Mr. John Redwood (Wokingham) (Con): What part of “no” does the Leader of the House not understand following the referendum result in the north-east on elected regional government? Does she not understand that the people of England do not want to be balkanised and regionalised at their own expense?

Ms Harman: We are not proposing to the House what was proposed in the north-east.

Mr. Redwood rose—

Ms Harman: If the right hon. Gentleman will allow me, I can get on and explain what our proposals are.

Mr. David Heath (Somerton and Frome) (LD): The right hon. and learned Lady is talking about accountability to the regions. She knows how unhappy many of us in the south-west are about the composition of the south-west regional Select Committee. Will she give me a guarantee that no hon.

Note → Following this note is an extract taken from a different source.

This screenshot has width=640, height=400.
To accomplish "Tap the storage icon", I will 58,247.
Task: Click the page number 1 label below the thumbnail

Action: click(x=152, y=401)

Member from outside the region will sit on that Committee and that every county in the south-west will be represented on it?

Ms Harman: On the composition of the Select Committees, about which I hope to develop an argument if I can proceed with my comments, I can say that they will be Committees of the House and their composition will reflect that of the House.

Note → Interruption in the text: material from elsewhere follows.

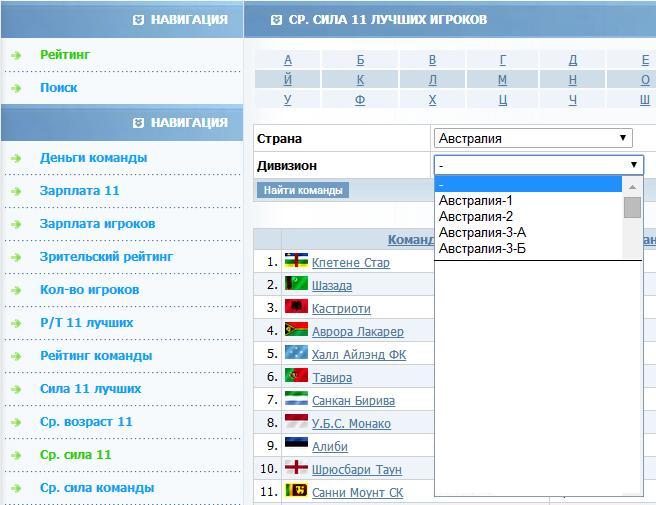Viewport: 656px width, 505px height.
Task: Click the flag icon beside Кастриоти
Action: point(296,308)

Ms Dari Taylor (Stockton, South) (Lab): Speaking as Member of Parliament for a constituency in the north-east, does my right hon. and learned Friend accept that big organisations often set priorities that my constituents neither have any involvement in nor feel that they are a part of, and they believe that through a Select Committee—through me—they have a chance of being heard?

Ms Harman: My hon. Friend points to the exact problem, and now we are doing something about it.

Sir Patrick Cormack (South Staffordshire) (Con): May I take the Leader of the House back to the central question asked by the hon. Member for Somerton and Frome (Mr. Heath)? Would not the membership of all these regional Committees have a Government majority, which would inevitably mean that many regions would need to have Members drafted on to them from outside those regions?